A PEG by Any Other Name Would Smell as Sweet

April 19, 2015

Shakespeare’s immortal lines and City budget jargon rarely have much in common, but Mayor Bill de Blasio’s reluctance to include a Program to Eliminate the Gap (PEG) in his financial plans calls to mind Juliet’s reflections on what it means to be a Montague. The Mayor voices heartfelt interest in finding ways to save money, but he does not want to call it a PEG or put such a name in his plan, at least in part because of its identification with prior administrations. Rather than follow Shakespeare’s tragedy, the Mayor would be better off giving the beloved a new name and presenting a financial plan that includes significant savings from new efficiencies in service delivery.

The Legacy of PEGs

PEGs trace their origins to the start of the City’s financial planning process during the 1975 fiscal crisis and were used by the four previous mayors, both Republicans and Democrats. Large deficits and apparently unlimited borrowing needs led to the City’s loss of access to credit markets in 1975. In response the State created the Municipal Assistance Corporation to borrow on behalf of the City and convert its short-term debt to long-term bonds, and it created an Emergency Financial Control Board that required the Mayor to prepare a three-year financial plan to identify borrowing needs and scale back deficits. This plan failed to achieve a balanced budget; in 1978 “Emergency” was removed from the Control Board’s name, and it became a more permanent oversight agency. One of its requirements was a rolling four-year financial plan that brought revenues and expenditures into balance at the end of the first four years and subsequently maintained that balance.

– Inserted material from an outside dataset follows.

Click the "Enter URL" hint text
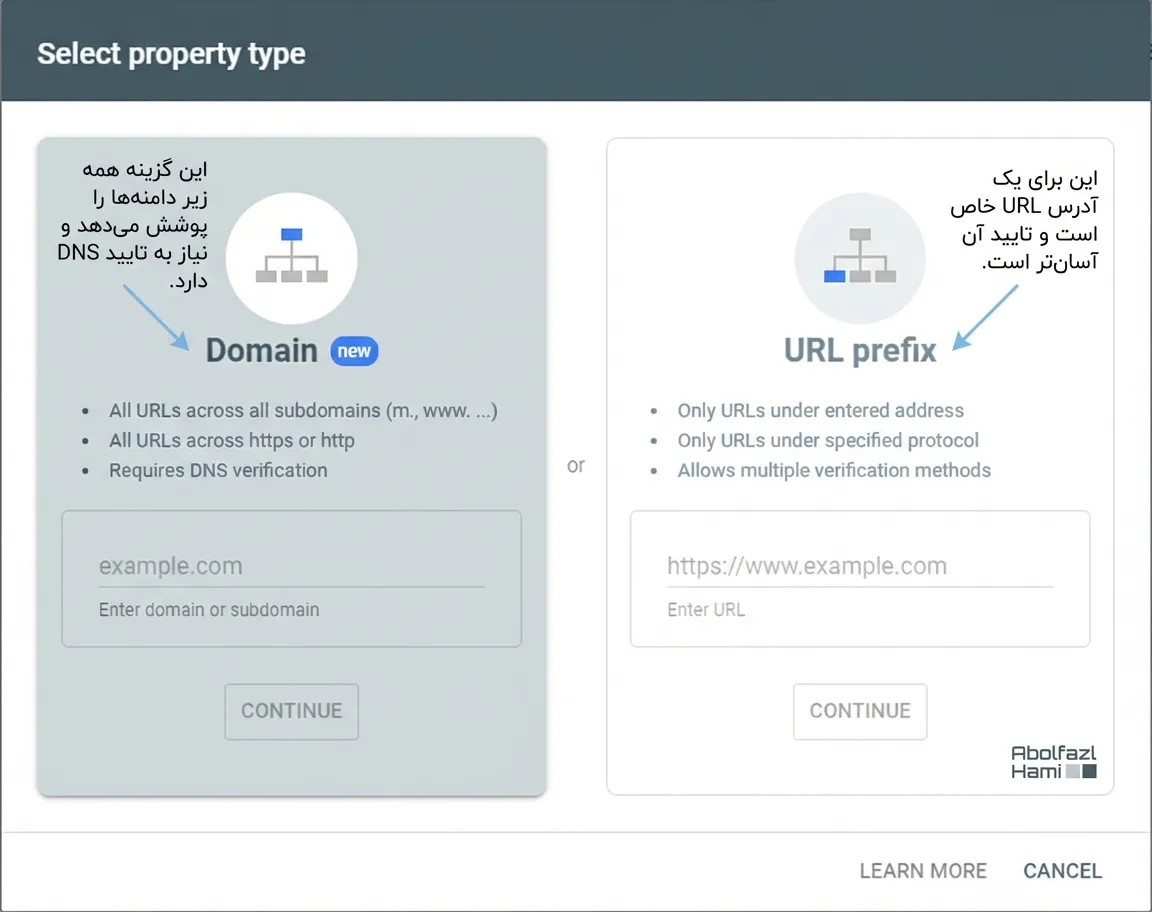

Mayor Ed Koch achieved a balanced budget one year ahead of schedule in fiscal year 1981, and the challenge then became how to maintain that balance. The planning process revealed that baseline projections based on current policies and trends indicated potential deficits, dubbed “gaps,” in future years, and Koch met the challenge by identifying steps to close those gaps in an element of the financial plan called the Program to Eliminate the Gap (PEG). From 1982 to 2013 every financial plan included a PEG.

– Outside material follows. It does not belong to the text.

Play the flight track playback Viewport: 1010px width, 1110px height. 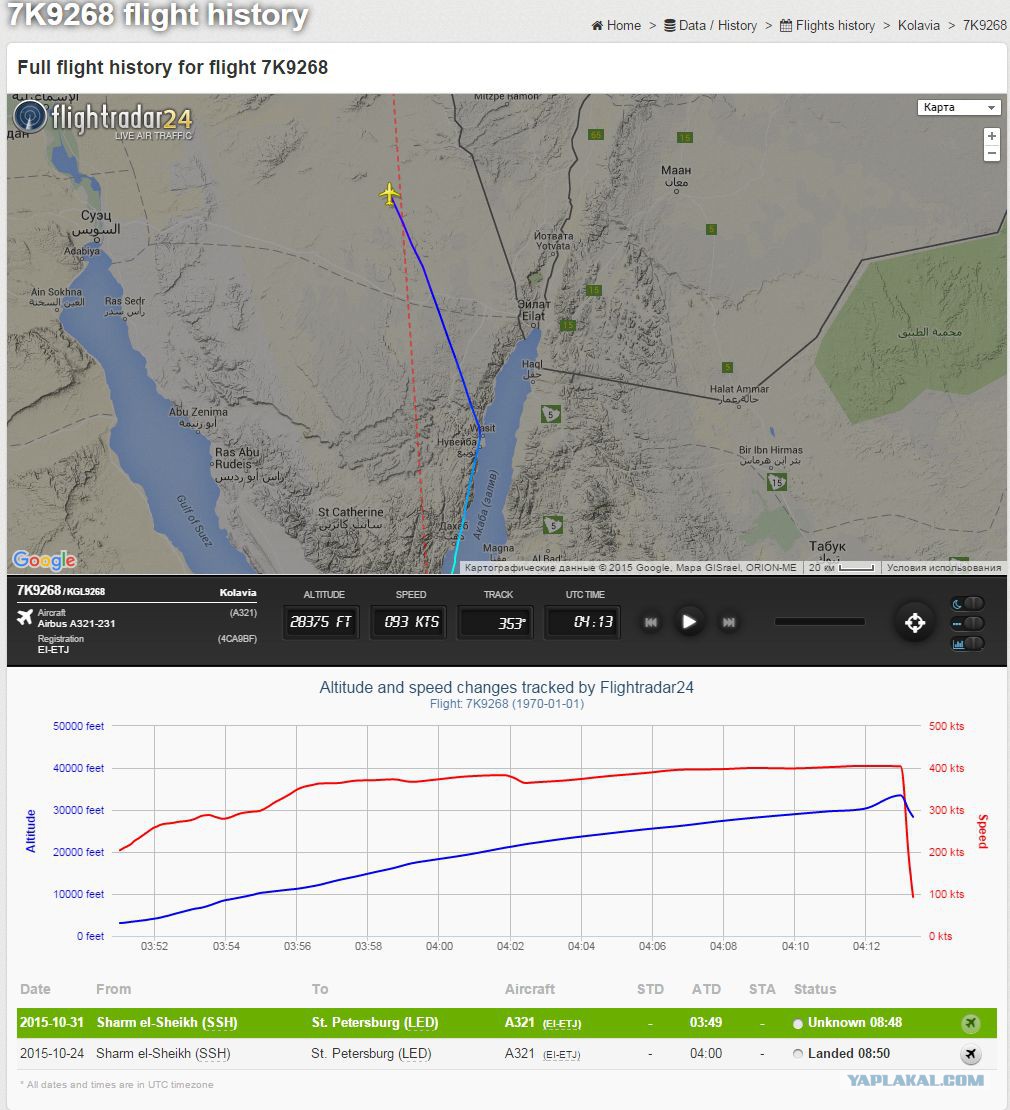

The City’s fiscal year begins on July 1, and the planning cycle begins with a preliminary financial plan and budget in the preceding January (or sometimes early February). The preliminary plan spans the current fiscal year and the next four years. The plans typically reveal substantial baseline gaps in the future years, and Mayors have included PEGs, along with other policy changes to show how the gaps can be closed or reduced. PEGs contributed to balancing the next year’s budget and showed the implication of those measures for future years’ budgets; in some plans additional measures to close the gaps in subsequent years were also identified and included in the PEG. Table 1 shows the annual amounts of the PEGs in each preliminary financial plan from January 15, 1982 to January 29, 2013.

 

New York City's Preliminary Budget Gap-Closing Programs,  Fiscal Years 1982-2015

 

A way to gauge the scale of PEGs is to consider the amount in the first of the four out years, identified as “Year 1” in Table 1. In the Koch Administration these PEG amounts varied from an initial $854 million to a low of $302 million, with the stock market crash in October 1987 leading to an increased PEG in February 1988. Mayor Dinkins faced a sharp recession and had PEGs in Year 1 of at least $1.0 billion and reached $2.1 billion in his last year. Mayor Giuliani inherited a difficult situation and the Year 1 PEGs in his first three preliminary budgets each exceeded $2.0 billion. As the economy improved and expenditures were contained, Giuliani’s Year 1 PEGs declined, but the recession in 2001 required a nearly $1.4 billion PEG.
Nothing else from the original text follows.